Probably not the best match, Elspeth's parents struggled to find happiness that was always out of reach. Her father, a decorated war hero (of which he never failed to remind people) had set out to be a painter and find fame and fortune. Instead he married an older woman and never quite seemed to find the success he yearned for. Elspeth's mother was three times a would-be bride and three times her fiancés died before they could wed. She served as a nurse in the Great War and drove ambulances and seemed to enjoy a certain notoriety in their small community that her husband found annoying. A strict disciplinarian, he was especially hard on the twins, and although he favored Elspeth the most she feared his outbursts greatly.
The relationships of the family members struck me the most, and reading about them will probably stay with me the longest, but the most enjoyable aspects of the books were just the ordinary, average things that Emma Smith writes about so fondly.
"On my birthday Mummy escorted us three children to the much grander Ice-Cream Parlour that has just been opened on the slope leading down to Towan Beach, and when we were sitting at a table she ordered Knickerbocker Glories from the waitress. Knickerbocker Glories are ice-creams which the Americans have invented, and they are served in a tall glass vase, and are so big it took us ages to eat them. This was a treat that wouldn't and couldn't have happened before our mother got the inheritance from her dear dead Uncle Stuart. We were far too poor then (although we weren't supposed to say so) for delicious daily Quoit Dairy ice-cream cornets, and certainly too poor for Knickerbocker Glories on my birthday."

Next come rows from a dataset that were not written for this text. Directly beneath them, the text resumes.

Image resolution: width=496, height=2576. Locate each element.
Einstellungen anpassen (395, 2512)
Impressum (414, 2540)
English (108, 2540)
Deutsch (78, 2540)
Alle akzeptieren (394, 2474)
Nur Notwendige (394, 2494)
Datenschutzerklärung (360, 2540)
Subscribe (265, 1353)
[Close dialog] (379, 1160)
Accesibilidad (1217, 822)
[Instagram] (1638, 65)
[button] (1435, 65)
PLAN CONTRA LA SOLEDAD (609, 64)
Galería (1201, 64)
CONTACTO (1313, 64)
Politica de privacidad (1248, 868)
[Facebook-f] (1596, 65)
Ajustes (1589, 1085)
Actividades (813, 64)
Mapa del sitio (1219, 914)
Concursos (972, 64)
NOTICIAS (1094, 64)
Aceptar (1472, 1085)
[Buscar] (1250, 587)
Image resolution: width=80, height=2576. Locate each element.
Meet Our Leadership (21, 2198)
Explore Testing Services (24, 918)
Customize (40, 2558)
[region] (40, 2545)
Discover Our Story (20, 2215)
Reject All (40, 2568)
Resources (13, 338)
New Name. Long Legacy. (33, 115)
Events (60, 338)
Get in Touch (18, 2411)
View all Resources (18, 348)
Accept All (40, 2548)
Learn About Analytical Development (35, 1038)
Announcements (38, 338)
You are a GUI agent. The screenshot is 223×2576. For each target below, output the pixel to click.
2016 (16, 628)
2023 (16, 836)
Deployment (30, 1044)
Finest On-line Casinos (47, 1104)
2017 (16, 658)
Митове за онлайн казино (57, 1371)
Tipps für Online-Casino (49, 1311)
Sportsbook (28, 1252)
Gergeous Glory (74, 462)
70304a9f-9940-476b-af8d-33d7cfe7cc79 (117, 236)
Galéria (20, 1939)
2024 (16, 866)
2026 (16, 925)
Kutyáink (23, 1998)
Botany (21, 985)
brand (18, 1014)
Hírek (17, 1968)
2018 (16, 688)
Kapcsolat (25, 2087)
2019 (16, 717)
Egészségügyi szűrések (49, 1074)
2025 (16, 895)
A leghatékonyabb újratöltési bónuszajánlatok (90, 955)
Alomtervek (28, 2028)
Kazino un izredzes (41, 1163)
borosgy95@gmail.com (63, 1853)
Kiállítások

That's just one small taste of a book filled with many such happy reminiscences. I was a little sad to leave this long gone world, but glad to have visited even if only for a little while. My only complaint is to not find out what happened to Elspeth's siblings and get a little insight into some of the scenes from childhood she herself didn't understand and have full knowledge of when she was little. But as Emma Smith, some things must remain private. This is a really charming read and I only wish I could remember my own childhood so vividly.